Their musical aesthetic featured an unusual rhythmic structure, “while the songs chugged along neatly, they threatened to trip up dancers, since they'd often add or subtract a beat from standard rock patterns.” and spearheaded the punk and post-punk era with a sound that split off from the conventional three chord pattern of A, E and G. Sideburns, a punk music fanzine released a graphic for the three chords accompanied by the caption, ‘now form a band’ in 1976, suggesting the ease at which independent artists could find their sound.
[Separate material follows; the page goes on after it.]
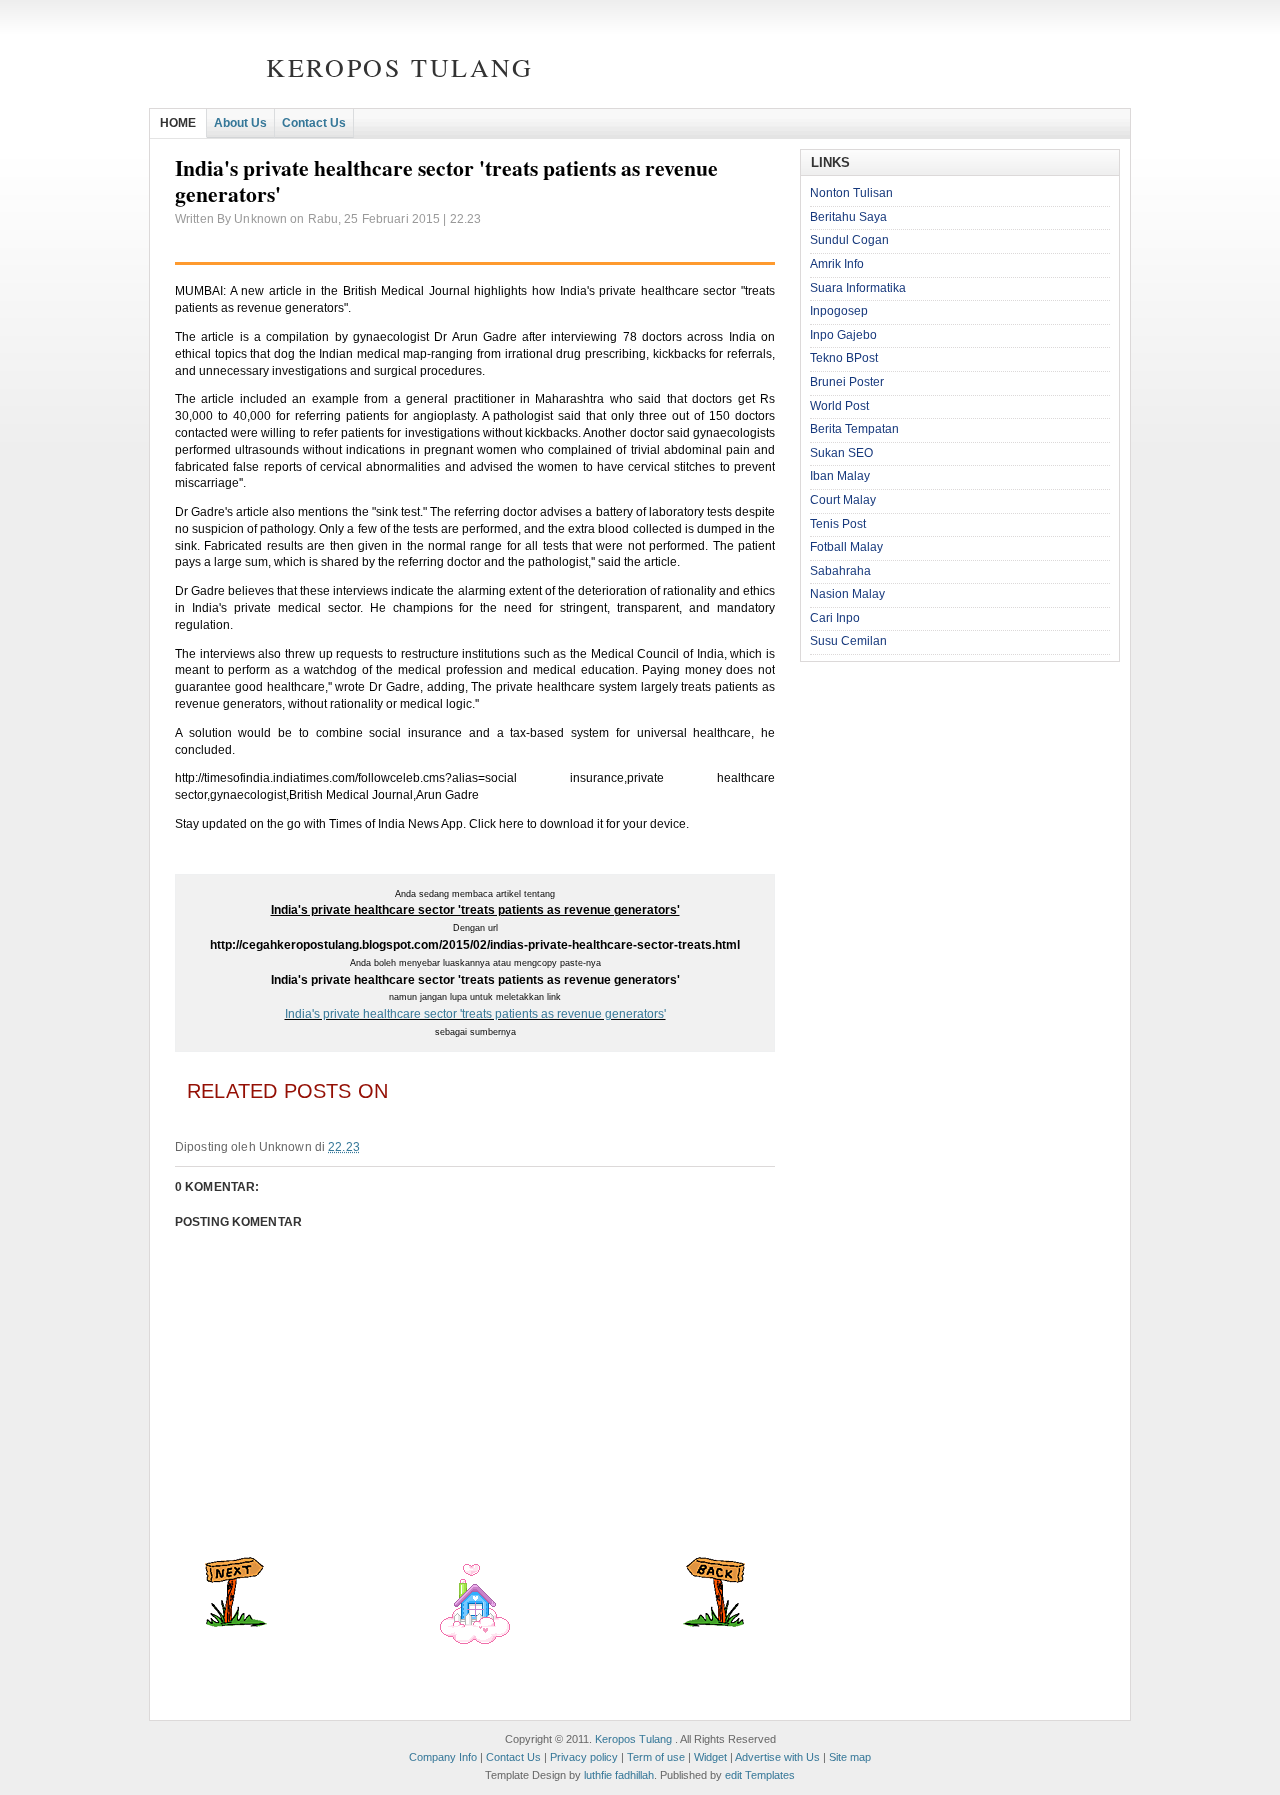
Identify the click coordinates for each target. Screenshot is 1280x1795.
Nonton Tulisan (851, 193)
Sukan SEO (841, 453)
== Locations of Cultural Significance ==

Caxton St Hall

The Caxton St Hall (previously named Baroona Hall) held various community events including live music and one gig by The Sharks on the 30 November 1979 ended with seven patrol cars showing up to arrest twelve audience members. Bjelke-Persersen’s twenty year rule saw to Brisbane as being known as the “demolition capital of Australia” as well as “Pig City”, an amalgamation of his authorisation on the demolition of many city buildings, most of which were home to dance and live music venues, and the restrictive measures on punk with the assistance of police intimidation to enforce the Traffic Act as a means to outlaw protests for music, art and political activism.

Club 76

Club 76 was a place that homed The Saints band members and provided rehearsal space for the band during the 1970s. Following a smashed glass plate at the front of the house in protest against the band’s performance, Edmund Kuepper, The Saint’s guitarist proposed to write ‘Club 76’ on the window and use their space for live shows. Clinton Walker was one of the attendees at their shows and noted that “The Saints were a certain ground-zero for Brisbane music”, capitalising on the cultural intermediary of sound that displayed an abrasiveness and garage punk rock absorbed into their music.